Why not, it worked out so well for Google with their deep search history, world-beating teams of big data specialists, deep pockets and massive Gmail/Gapps userbase... http://www.bloomberg.com/news/2012-03-21/google-said-to-reth...


Google Wallet is actually fairly useless. To load it up you need a credit card. If you have a credit card, you could just as well, uhm, use a credit card.


I think your parent was being sarcastic. We need a sarcasm tag in HTML.


Sarcasm is ignored on HN because it is such a contrarian culture.


No it isn't.


I was aware of that. But parent did raise an interesting point. Google Wallet isn't doing too great. Why?


> Google Wallet isn't doing too great. Why?

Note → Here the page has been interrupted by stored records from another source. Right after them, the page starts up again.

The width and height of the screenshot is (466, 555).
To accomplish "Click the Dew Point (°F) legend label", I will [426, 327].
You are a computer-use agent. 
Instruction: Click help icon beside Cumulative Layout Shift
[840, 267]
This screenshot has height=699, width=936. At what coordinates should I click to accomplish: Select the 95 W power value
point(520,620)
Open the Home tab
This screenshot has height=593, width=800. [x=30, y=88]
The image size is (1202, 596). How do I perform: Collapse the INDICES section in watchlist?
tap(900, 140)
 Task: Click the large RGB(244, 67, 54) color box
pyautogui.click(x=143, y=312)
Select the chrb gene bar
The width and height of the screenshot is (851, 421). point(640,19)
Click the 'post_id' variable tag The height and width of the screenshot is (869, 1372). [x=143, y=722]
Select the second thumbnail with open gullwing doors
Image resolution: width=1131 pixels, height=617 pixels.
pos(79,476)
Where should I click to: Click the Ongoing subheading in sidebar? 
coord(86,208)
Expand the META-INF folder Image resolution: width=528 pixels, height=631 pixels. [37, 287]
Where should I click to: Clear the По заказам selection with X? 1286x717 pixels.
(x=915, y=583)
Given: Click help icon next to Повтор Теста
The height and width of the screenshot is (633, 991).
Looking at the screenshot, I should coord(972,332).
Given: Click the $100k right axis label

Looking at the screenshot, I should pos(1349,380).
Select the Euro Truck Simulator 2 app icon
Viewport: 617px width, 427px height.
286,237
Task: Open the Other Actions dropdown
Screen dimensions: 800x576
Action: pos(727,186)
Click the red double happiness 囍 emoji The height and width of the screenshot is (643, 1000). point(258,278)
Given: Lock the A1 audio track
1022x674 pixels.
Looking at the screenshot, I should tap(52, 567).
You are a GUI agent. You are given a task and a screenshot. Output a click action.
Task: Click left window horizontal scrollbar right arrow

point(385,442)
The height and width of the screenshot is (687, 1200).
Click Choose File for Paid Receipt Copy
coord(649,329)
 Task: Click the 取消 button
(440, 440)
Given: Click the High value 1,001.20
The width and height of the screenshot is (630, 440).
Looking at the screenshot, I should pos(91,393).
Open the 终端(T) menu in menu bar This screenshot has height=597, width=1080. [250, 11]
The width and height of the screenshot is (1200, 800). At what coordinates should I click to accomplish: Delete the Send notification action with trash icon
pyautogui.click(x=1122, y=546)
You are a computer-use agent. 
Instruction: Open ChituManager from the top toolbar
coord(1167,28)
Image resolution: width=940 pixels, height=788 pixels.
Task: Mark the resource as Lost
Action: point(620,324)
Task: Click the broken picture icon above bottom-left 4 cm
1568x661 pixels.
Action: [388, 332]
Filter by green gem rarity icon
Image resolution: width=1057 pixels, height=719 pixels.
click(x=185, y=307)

No support. You NEED to be able to reach a human being to clear up problems with credit cards.

I used google wallet to pay for a google apps yearly account. I also used a different card to pay for a couple games from the android market.

I dutifully checked all the options to make sure that the card I used to pay for those games could never ever be used to pay the renewal fee on the the apps account. Then one day I found that the wrong card had been charged for the apps renewal. I couldn't get ahold of anyone at google. I couldn't find any help online. I couldn't even find a phone number to call.

So I removed the cards from my wallet account. Cancelled the wallet account, and snarl "no" anytime google tries to get a credit card from me.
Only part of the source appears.